Comparative Benchmark of Sampling-Based and DRL Motion Planning Methods for Industrial Robotic Arms

This study presents a comprehensive comparison between classical sampling-based motion planners from the Open Motion Planning Library (OMPL) and a learning-based planner based on Soft Actor–Critic (SAC) for motion planning in industrial robotic arms. Using a UR3e robot equipped with an RG2 gripper, we constructed a large-scale dataset of over 100,000 collision-free trajectories generated with MoveIt-integrated OMPL planners. These trajectories were used to train a DRL agent via curriculum learning and expert demonstrations. Both approaches were evaluated on key metrics such as planning time, success rate, and trajectory smoothness. Results show that the DRL-based planner achieves higher success rates and significantly lower planning times, producing more compact and deterministic trajectories. Time-optimal parameterization using TOPPRA ensured the dynamic feasibility of all trajectories.
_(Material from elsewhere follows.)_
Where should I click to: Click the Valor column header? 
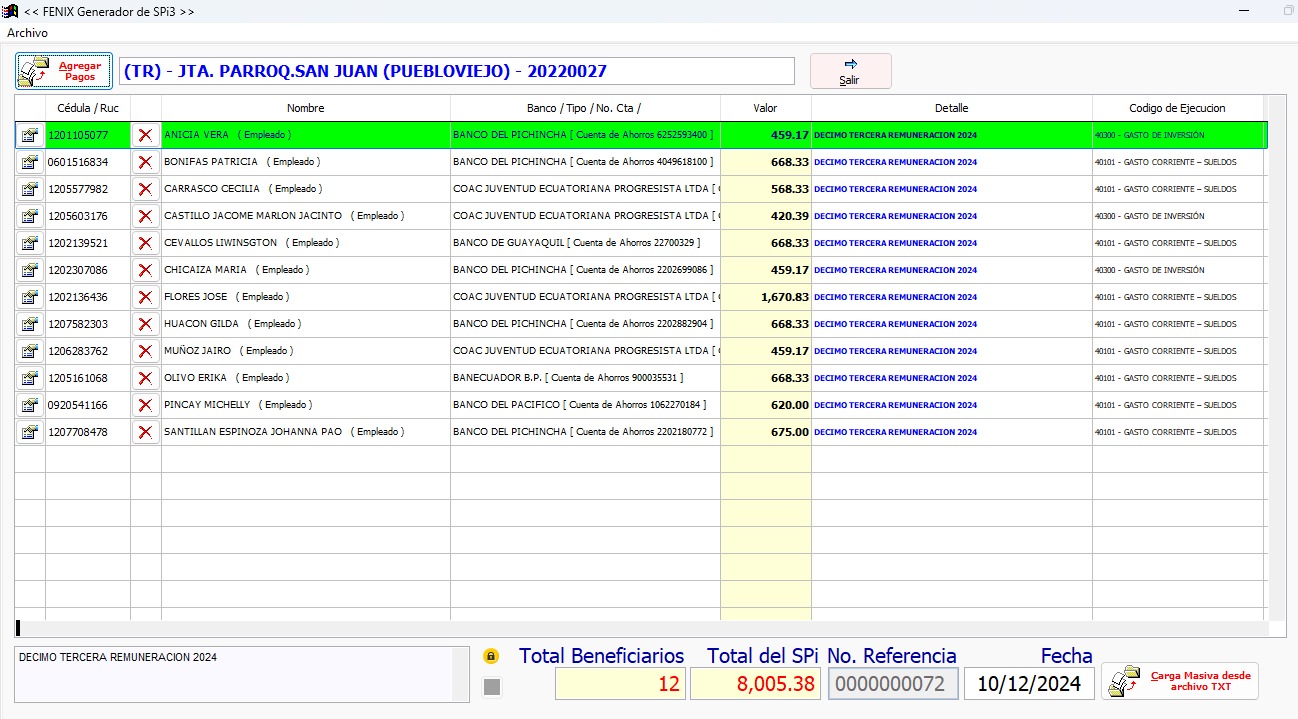[765, 108]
While classical planners retain advantages in zero-shot adaptability and environmental generality, our findings highlight the potential of DRL for real-time and high-throughput motion planning in industrial contexts. This work provides practical insights into the trade-offs between traditional and learning-based planning paradigms, paving the way for hybrid architectures that combine their strengths.